Parties welcomed the outcomes of a recent workshop on synergies that brought together 32 Party representatives of these seven global biodiversity-related conventions. They agreed to refine these outcomes through further collaborative work in order to provide voluntary guidelines for actions at the national level and a road map for the period 2017-2020 for actions at the international level that could be initiated by the CBD COP at its thirteenth meeting.

Resource Mobilisation: COP 12 adopted targets for the mobilization of resources for the effective
implementation of the Strategic Plan for Biodiversity 2011-2020, and also adopted a reporting framework for monitoring progress against these targets. SBI 1 noted the limited number of completed financial reporting frameworks received in time, and urged Parties that have not yet done so to report by 31 August 2016, in time for consideration of progress by COP 13.

SBI 1 also recommended Parties that have finalised the revision and update of their national biodiversity strategy and action plans to identify their funding needs, gaps, and priorities and to develop their national finance plans for the effective implementation of revised national biodiversity strategy and action plans, as a matter of priority.

Financial mechanism: The Global Environment Facility is the financial mechanism of the CBD. Parties took note of the progress made in GEF 7 funding-needs assessment and urged relevant Parties to respond to a questionnaire on GEF 7 funding needs in order for the expert team to finalise a report. Parties also agreed to take decisions at COP 13 on a four-year framework for programme priorities for GEF 7, and the fifth review of the effectiveness of the financial mechanism.

National reporting: The meeting recommended agreed guidelines for the sixth national reports, including a voluntary online reporting tool with the reporting templates by 31 March 2017 and for Parties to submit their sixth national report preferably by 31 December 2018. The meeting also agreed to enhance the alignment in national reporting under the Convention and its Protocols, including synchronised activities with common deadlines for submissions, formats and integration of the central clearing-house mechanism.

Integration among the Convention and its Protocols: Further integration of meetings and ways of working among Convention and its Protocols, was recommended.

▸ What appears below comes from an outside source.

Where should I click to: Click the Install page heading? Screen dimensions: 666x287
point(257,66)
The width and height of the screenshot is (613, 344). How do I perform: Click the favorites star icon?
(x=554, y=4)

Parties recognized the need to better integrate cross-cutting activities, such as capacity-building and development across the CBD and its Protocols to avoid duplication and reduce costs while respecting and upholding the legal integrity of each treaty. A list of criteria that concurrent meetings should meet was recommended, including ways to ensure the full and effective participation of smaller delegations from developing country Parties, small island developing states and Parties with economies in transition.

Administration of the Convention, including the Functional Review: SBI 1 noted the functional review submitted by the Secretariat, and recommended that further work should ensure that the main functions of the Secretariat of the Convention and its Protocols remain at the core of the functional review and are reflected in the structure of the Secretariat; and improve its communications with Parties on progress and results of functional review through the Bureau.

Modus operandi of the SBI: The meeting agreed to adopt a modus operandi of the SBI, including a mechanism for the review of the implementation under the SBI and the procedures regarding the election of the Chair. Parties also welcomed the development of a decision-tracking tool.